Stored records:
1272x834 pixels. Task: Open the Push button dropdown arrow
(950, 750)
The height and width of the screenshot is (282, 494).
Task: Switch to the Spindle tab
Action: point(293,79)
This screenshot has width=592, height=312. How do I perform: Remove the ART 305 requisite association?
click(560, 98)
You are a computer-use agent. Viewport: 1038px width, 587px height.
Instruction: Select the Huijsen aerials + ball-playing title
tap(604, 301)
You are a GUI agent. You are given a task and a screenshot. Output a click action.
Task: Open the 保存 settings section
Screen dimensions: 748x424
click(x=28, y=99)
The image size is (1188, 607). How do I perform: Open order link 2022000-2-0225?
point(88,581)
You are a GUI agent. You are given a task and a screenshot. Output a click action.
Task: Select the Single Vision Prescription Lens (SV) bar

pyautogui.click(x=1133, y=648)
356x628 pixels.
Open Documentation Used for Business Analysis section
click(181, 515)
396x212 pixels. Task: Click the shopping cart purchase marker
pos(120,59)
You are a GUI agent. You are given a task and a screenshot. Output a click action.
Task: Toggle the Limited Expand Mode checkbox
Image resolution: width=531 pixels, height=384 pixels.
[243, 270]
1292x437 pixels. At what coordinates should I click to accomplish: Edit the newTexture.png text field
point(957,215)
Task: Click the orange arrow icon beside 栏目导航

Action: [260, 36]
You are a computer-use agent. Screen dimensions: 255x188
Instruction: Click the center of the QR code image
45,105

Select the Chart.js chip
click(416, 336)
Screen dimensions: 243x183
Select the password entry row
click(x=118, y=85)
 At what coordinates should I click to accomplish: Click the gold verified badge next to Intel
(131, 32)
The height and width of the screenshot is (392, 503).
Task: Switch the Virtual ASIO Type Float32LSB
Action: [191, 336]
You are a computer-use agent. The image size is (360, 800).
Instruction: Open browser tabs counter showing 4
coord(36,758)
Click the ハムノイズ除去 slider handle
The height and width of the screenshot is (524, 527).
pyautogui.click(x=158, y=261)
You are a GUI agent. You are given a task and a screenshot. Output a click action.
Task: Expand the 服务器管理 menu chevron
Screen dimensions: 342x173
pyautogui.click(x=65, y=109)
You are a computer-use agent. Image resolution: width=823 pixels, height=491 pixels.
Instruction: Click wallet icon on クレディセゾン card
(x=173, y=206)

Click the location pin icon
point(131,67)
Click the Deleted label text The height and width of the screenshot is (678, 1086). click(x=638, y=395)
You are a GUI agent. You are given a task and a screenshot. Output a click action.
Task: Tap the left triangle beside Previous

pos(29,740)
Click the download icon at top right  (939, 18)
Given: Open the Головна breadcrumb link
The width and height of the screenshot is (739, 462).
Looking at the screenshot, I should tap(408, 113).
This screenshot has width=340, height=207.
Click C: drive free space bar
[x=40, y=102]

HOW TO COMPLETE THIS TASK: Only lines that include "Expand" belong in the answer; return them from the entries above.

WRITTEN RESPONSE:
Task: Toggle the Limited Expand Mode checkbox
Task: Expand the 服务器管理 menu chevron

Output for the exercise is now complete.